In order to run a SGE job, you require a script. Simply make a file using your favourite editor (e.g. vi or nano) and give it a name (e.g. myScript). Then you can being to give the script some commands. This is what will be executed on each node. A very simple script is given below. This will run a UNIX command to tell you how long the machine has been on-line.

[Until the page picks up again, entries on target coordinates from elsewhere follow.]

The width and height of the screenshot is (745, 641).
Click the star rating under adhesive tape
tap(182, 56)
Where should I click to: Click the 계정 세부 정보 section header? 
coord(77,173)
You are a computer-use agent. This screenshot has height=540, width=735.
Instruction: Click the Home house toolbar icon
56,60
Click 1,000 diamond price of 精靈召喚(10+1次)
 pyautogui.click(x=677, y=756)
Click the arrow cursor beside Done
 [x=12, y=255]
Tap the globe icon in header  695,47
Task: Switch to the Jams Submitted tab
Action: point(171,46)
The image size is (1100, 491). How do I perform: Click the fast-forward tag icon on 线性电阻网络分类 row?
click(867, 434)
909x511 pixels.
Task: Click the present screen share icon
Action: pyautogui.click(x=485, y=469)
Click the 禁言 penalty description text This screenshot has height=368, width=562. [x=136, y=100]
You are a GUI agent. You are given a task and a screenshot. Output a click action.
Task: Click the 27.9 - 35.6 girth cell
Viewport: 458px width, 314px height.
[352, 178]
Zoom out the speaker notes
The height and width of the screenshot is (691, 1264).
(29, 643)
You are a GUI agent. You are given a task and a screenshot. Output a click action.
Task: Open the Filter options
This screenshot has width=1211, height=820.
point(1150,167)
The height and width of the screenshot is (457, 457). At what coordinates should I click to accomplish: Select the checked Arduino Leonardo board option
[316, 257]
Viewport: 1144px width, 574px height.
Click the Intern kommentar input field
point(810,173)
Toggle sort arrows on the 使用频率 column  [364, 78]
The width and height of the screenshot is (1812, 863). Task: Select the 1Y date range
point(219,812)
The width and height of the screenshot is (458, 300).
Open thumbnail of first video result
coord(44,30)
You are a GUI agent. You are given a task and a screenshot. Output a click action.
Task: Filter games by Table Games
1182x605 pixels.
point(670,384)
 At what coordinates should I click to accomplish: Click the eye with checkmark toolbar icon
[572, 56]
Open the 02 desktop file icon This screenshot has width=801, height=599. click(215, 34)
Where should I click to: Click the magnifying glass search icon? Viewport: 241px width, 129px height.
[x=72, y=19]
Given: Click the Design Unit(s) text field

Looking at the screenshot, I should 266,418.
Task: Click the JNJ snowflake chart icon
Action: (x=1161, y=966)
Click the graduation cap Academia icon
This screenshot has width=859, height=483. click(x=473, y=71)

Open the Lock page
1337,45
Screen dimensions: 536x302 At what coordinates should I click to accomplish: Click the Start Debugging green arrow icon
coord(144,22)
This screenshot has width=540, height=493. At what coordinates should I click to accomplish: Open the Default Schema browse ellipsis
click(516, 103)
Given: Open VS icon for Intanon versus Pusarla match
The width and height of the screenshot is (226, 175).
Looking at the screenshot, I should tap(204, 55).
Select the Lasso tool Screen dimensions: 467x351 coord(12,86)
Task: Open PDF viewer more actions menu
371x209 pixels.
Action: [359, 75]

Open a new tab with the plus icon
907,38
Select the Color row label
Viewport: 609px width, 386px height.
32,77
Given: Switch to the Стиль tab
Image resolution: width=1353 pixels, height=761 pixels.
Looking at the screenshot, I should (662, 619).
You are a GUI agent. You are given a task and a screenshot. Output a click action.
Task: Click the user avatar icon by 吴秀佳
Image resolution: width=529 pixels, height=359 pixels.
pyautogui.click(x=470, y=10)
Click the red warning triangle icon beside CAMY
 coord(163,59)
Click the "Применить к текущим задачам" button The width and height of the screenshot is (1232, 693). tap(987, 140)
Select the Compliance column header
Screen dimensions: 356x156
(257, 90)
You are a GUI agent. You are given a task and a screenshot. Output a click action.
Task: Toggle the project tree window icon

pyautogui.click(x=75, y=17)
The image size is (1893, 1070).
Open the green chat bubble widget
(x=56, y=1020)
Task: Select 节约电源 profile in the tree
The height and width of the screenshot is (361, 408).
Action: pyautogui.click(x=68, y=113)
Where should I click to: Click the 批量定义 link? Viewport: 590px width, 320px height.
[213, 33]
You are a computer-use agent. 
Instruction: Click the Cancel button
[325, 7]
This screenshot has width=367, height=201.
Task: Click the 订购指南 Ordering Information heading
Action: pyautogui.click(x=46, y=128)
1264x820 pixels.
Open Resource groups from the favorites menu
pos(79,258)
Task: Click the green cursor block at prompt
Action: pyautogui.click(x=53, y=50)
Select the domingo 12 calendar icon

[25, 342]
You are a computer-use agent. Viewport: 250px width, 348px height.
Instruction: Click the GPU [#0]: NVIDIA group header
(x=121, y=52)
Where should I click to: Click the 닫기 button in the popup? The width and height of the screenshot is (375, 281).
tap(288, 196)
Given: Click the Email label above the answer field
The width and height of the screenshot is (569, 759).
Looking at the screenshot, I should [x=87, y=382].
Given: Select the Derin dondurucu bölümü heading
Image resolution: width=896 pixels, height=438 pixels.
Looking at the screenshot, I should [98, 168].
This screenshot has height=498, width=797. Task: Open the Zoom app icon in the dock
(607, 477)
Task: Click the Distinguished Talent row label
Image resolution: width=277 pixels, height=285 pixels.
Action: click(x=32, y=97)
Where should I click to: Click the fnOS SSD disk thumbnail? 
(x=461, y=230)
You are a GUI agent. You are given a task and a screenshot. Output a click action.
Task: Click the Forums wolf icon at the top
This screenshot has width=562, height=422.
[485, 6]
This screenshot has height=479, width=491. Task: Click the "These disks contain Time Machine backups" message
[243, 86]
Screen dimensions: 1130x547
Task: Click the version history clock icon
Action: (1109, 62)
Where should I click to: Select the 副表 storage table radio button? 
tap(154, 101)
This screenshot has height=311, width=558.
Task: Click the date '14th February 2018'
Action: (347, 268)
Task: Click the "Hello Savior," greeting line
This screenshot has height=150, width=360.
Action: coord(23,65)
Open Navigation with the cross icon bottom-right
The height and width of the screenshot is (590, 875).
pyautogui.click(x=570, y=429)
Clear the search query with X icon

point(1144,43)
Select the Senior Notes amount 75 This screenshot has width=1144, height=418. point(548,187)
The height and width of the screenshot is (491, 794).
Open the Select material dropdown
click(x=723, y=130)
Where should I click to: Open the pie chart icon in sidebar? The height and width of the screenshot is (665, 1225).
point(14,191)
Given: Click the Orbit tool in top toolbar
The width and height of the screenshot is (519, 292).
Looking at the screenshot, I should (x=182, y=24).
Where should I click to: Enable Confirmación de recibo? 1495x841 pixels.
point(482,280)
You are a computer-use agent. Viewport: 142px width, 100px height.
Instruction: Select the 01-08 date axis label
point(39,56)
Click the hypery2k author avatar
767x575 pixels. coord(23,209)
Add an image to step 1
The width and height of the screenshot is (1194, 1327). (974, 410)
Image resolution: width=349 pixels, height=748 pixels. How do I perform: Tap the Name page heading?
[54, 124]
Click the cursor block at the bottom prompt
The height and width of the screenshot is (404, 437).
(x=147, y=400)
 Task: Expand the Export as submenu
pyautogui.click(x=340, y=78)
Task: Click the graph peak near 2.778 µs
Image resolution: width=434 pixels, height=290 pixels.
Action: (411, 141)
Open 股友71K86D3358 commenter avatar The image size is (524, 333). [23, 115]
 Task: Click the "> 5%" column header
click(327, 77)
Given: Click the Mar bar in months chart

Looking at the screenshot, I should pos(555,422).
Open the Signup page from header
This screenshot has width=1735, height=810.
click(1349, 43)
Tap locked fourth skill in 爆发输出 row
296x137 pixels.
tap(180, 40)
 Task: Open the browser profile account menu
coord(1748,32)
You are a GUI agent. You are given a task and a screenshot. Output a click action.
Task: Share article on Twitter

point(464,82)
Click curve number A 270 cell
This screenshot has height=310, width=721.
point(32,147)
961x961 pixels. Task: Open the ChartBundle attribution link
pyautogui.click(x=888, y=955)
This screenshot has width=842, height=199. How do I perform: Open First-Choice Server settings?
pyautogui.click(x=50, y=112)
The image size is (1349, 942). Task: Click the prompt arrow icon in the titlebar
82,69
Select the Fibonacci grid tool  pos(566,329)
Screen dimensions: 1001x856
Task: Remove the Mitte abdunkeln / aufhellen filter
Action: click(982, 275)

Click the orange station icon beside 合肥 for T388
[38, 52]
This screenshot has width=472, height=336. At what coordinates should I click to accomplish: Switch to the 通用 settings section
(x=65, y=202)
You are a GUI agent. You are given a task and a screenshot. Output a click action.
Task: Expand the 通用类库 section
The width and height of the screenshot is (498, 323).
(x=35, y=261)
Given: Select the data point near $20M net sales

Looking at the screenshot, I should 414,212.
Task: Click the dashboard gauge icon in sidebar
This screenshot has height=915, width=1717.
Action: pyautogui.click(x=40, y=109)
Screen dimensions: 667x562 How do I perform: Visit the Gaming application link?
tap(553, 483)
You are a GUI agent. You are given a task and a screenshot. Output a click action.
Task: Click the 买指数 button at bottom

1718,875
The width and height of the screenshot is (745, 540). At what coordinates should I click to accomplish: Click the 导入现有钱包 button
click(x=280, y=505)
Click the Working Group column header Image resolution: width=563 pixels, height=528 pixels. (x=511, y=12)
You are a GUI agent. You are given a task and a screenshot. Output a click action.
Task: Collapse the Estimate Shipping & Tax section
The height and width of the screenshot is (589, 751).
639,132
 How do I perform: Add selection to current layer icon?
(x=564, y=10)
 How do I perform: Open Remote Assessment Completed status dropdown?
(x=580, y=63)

NOTE: This is a very simple job script, it may work if there is little running on the HPC at the time, however you may find that it will fail if you have memory and cpu requirements. It is good practice to ensure that limits are in place so that your job is correctly placed into the queue correctly. This way it will not affect other peoples work and your job will be correctly scheduled. Look at Complex submissions for more information on this.

   
#specify the shell type
#$ -S /bin/sh

#run in the current working directory
#$ -cwd

#specify which queue you wish to use
#$ -q amd.q

#run a program command to print hostname and uptime
hostname && uptime
    

To submit this to the sungrid engine queue, simply type;

   
qsub myScript
    

This will then submit the job to an available node and create two files, one called myScript.o1234 and myScript.e1234, where 1234 is the job number. This changes as more jobs are submitted.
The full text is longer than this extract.